Sao Paulo, July 26 (RHC)-- Folha de Sao Paulo, Brazil's largest and most widely read newspaper, was accused of perpetuating journalistic fraud by grievously manipulating polling methodologies and manufacturing inaccurate headlines.
Investigative news outlet The Intercept, led by famed journalist Glen Greenwald, accused Folha of fraud after it ran a headline claiming that fifty percent of Brazilians wanted Michel Temer, head of the coup government in Brazil, to remain as president until 2018.
The results of the biased poll, carried out by Datafolha, were widely reprinted throughout the private Brazilian press, which has been very friendly to the coup government.
However, the poll immediately raised eyebrows in many circles, as it stood in contrast to previous surveys that indicated that Brazilians did not want Temer to remain in office.
The Intercept uncovered that the Folha deliberately manipulated the poll by asking questions in a distorted way, offering only two options to respondents; that either Temer or democratically elected President Dilma Rousseff serve out the remainder of the current presidential term.
The outlet spoke with Datafolha's Luciana Chong, who said that the paper determined the questions and also agreed that it would be inaccurate to claim that a majority of Brazilians wanted Temer to remain in office, as the question did not ask that.
Folha also claimed that only three percent of Brazilians wanted new elections, yet the Datafolha polling firm actually issued a press release giving a vastly different figure, stating 60 percent of the public wanted new elections.
Brazilian website Tijolaço then discovered the original version of Datafolha's data, which had been unpublished and then replaced with an updated version, included information about a question that specifically asked if Brazilians wanted new elections.
Folha had access to this raw polling data, which indicated that 62 percent wanted both Temer and Rousseff to resign and for new elections to be held.
Thus, the claims that only three percent wanted new elections and fifty percent of Brazilians wanted Temer to stay on as president were completely false and misleading. According to the polling firm's own data, a strong majority do not want Temer to remain yet the paper ran a headline claiming the opposite.

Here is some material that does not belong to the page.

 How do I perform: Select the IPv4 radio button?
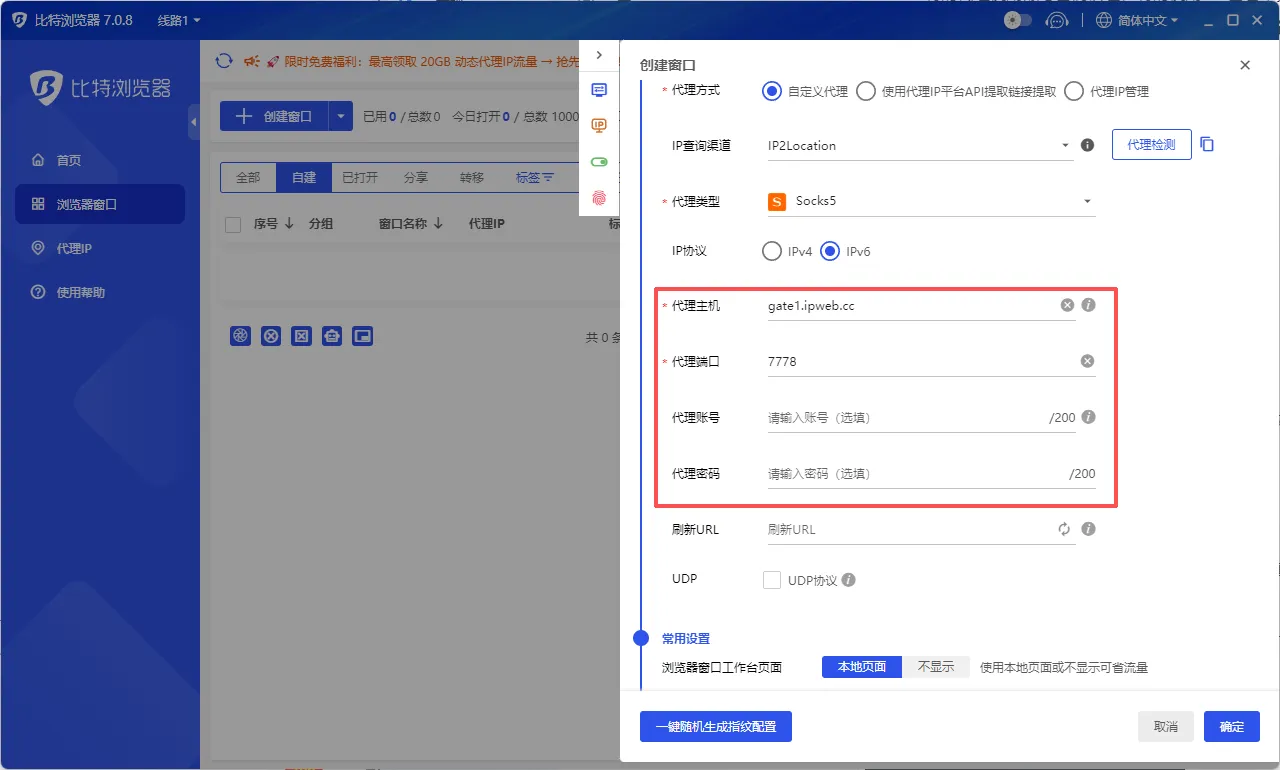coord(771,251)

"Put simply, this is one of the most remarkable, flagrant, and serious cases of journalistic malfeasance one can imagine," read the article by The Intercept. The manipulation by Folha de Sao Paulo is being interpreted by Dilma Rousseff's supporters as yet another effort by the private media to prop up the coup government, despite its unpopularity.

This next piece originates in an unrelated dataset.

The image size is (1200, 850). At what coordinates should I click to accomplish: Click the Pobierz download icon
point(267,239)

Rousseff's supporters have accused private media outlets of helping facilitate the coup against the democratically elected government by drumming up opposition to Rousseff and the Workers Party.
The democratically elected Rousseff has not yet been permanently removed from her post, the Senate must still conduct a trial and then vote on her future. The efforts by Folha to distort public opinion are also seen as an effort to influence the impeachment vote in the Senate.